## What this task involves
Take the line that contains "Where should I" and each line after it to the end of the data below, and set them down exactly, omitting pictures.

## Input data

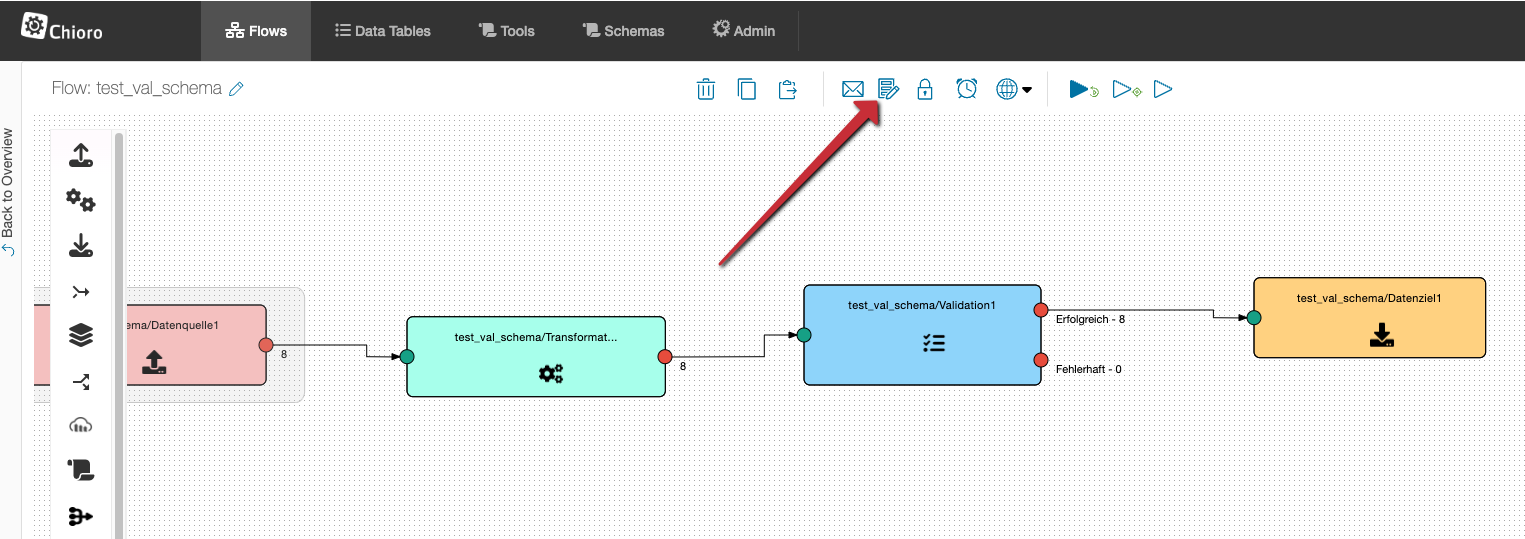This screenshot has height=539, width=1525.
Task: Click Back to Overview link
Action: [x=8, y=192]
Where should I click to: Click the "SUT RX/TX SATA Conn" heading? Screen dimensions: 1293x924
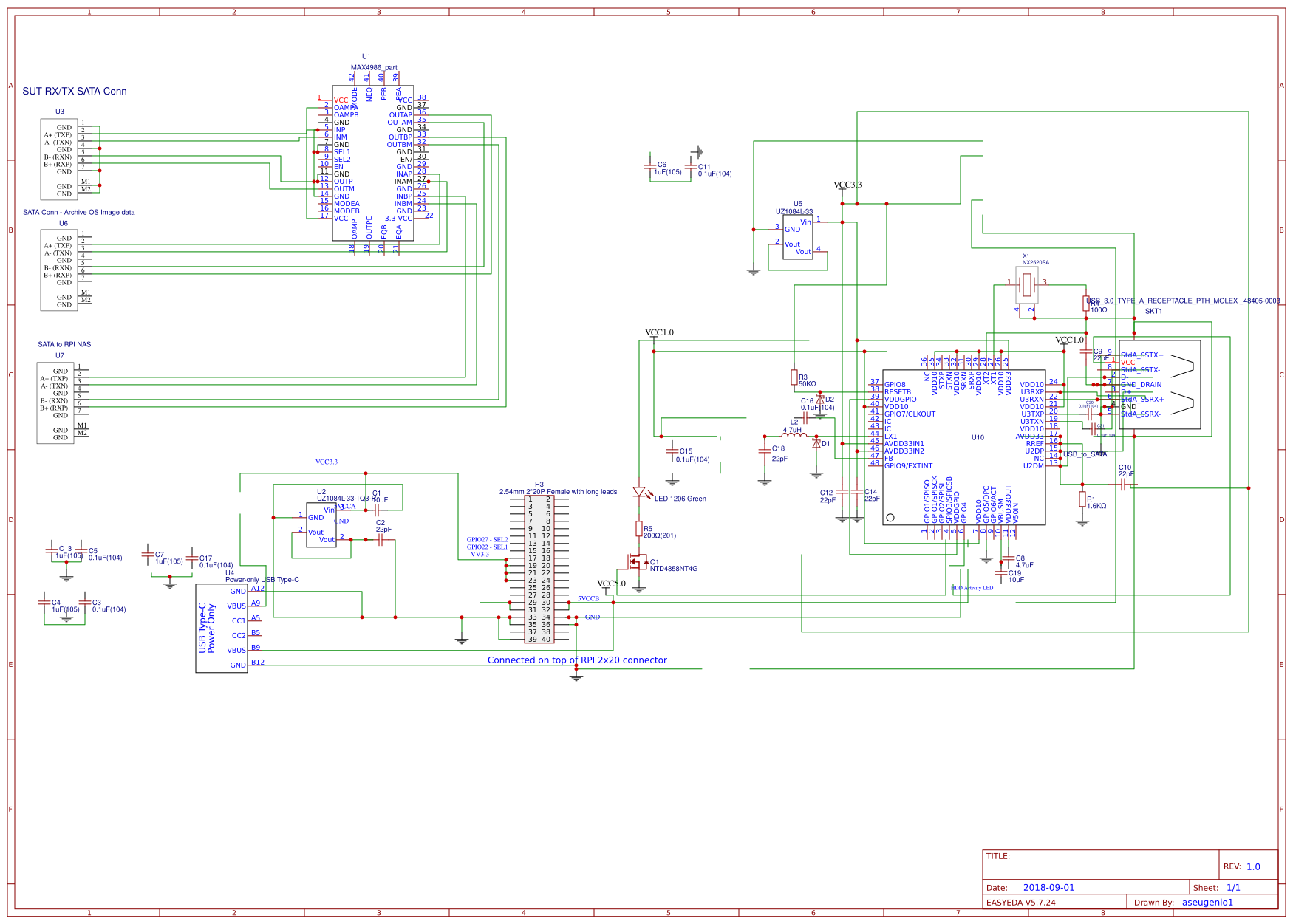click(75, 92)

## Response to the task
Where should I click to: Click the "SUT RX/TX SATA Conn" heading? Screen dimensions: 1293x924
click(75, 92)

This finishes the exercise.